The ban also forfeits the curriculum. AI literacy — knowing what these tools are good and bad at, how to prompt them, how to fact-check their output, when to refuse them — is going to matter to every student we send into the workforce. The teachers banning use are skipping the lesson their students will most need.

What seems to be working in classrooms

A few patterns we keep seeing in the practitioner writing and conferences we follow.
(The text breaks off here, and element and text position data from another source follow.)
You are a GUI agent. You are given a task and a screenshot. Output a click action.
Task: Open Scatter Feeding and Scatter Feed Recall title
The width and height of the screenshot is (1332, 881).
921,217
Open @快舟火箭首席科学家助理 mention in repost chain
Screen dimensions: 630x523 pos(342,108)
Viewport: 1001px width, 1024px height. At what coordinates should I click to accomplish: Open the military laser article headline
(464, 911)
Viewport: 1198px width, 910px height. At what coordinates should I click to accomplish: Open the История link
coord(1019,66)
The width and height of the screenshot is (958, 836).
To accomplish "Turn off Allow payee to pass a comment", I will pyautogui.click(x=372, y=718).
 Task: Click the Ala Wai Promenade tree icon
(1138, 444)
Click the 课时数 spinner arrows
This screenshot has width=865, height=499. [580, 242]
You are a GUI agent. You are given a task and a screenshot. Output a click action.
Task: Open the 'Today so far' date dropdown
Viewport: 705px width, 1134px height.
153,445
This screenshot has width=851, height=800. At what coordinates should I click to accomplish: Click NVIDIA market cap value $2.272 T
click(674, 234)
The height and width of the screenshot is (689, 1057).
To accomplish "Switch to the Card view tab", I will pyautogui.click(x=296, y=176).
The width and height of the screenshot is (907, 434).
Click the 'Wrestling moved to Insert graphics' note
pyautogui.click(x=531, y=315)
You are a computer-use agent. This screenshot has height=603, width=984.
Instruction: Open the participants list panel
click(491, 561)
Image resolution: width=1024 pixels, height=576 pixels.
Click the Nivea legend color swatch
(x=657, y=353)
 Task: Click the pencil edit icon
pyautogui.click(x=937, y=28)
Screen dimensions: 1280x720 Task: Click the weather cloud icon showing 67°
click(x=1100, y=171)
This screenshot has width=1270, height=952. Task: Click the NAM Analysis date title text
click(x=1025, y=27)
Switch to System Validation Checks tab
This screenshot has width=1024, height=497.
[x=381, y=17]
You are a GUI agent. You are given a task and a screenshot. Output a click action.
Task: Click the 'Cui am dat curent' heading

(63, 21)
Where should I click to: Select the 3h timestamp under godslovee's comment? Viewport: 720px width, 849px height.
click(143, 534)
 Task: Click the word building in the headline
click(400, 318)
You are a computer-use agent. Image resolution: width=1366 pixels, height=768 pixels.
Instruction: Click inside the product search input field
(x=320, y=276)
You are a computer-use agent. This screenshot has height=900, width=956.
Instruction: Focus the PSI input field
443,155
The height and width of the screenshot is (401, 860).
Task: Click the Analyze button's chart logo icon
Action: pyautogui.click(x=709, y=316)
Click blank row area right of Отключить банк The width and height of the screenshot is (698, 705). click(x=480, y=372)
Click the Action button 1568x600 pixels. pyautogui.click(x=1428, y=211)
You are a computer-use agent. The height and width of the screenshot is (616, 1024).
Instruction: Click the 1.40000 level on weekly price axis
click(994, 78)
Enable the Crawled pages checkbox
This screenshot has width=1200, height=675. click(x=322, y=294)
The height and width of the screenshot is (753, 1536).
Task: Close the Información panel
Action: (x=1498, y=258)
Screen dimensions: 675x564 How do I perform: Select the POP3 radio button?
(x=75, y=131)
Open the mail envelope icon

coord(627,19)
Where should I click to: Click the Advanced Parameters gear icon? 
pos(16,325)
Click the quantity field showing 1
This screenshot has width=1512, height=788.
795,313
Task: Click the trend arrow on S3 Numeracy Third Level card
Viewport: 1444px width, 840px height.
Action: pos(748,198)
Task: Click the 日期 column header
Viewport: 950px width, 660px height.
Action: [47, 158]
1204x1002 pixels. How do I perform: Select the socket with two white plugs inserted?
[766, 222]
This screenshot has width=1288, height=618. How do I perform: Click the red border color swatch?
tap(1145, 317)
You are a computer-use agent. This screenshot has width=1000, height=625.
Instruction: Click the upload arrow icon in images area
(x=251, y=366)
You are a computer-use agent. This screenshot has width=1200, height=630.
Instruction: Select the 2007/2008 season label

Treat the AI as the first reader, not the last writer. Students draft on paper or in a locked editor, then paste into ChatGPT or Claude with a specific prompt: identify weak arguments, missing evidence, unclear sentences. The student then revises by hand. The cognitive work stays with the student; the AI plays the role a peer or instructor used to play in a workshop, except every student gets one. This works because the AI is genuinely good at the diagnosis-of-weakness task, less reliable at the production-of-final-text task.

Use AI for differentiation. Generating five versions of a reading at different reading levels used to take an English teacher their entire prep period. It now takes minutes. Same for math word problems written around different student interests, or vocabulary lists adjusted for English-language learners. Tools like Diffit, Brisk Teaching, and Magic School AI were built specifically around this use case, and they’re getting traction in districts because the time savings are real.

Use AI for feedback at scale. A 25-student writing class is impossible to give individualized written feedback on every draft. With careful prompting, AI can produce a useful first round of rubric-aligned feedback on clarity, evidence, and structure, and the teacher’s role shifts to triaging which students most need the human follow-up. Teachers who do this carefully report better feedback per student, not worse.

Teach prompting as a thinking discipline. The students who get the most out of these tools are the ones who think clearly about what they’re asking. Some teachers have started grading prompts and revisions, not just final outputs, making the structure of the inquiry visible.

What’s not working

A few common misuses worth naming.

AI as the entire lesson. Some districts have rolled out an “AI tutor” platform and treated it as a substitute for instruction. Students sit at chromebooks and have whatever conversation the tool wants to have. The engagement looks fine on a screen for a week and falls apart by the second month. AI is a tool inside a teacher’s lesson, not a replacement for one.

Detector-based discipline policies. Sending kids to the dean because Turnitin or GPTZero flagged a paper above some threshold is a bad system in 2026. The false positive rate is too high. Districts that have leaned heavily on detection are starting to walk it back.

Treating it as a search engine. The tools hallucinate, especially on specific facts and citations. Teachers who’ve moved past prohibition still need to teach the verification habit, every time.

The honest part

We’re three years in, not three decades. There’s some early evidence that heavy AI use during the formative period of writing instruction can hurt skill development. There’s also evidence that students with strong baseline writing skills get more out of AI than weaker writers do, which is a familiar equity story in any educational technology rollout.

The right posture in our view is engaged, careful, and honest. Use it where it helps. Don’t pretend it isn’t there. Teach students that the tool is fallible and bounded, and that the thinking is still theirs to do.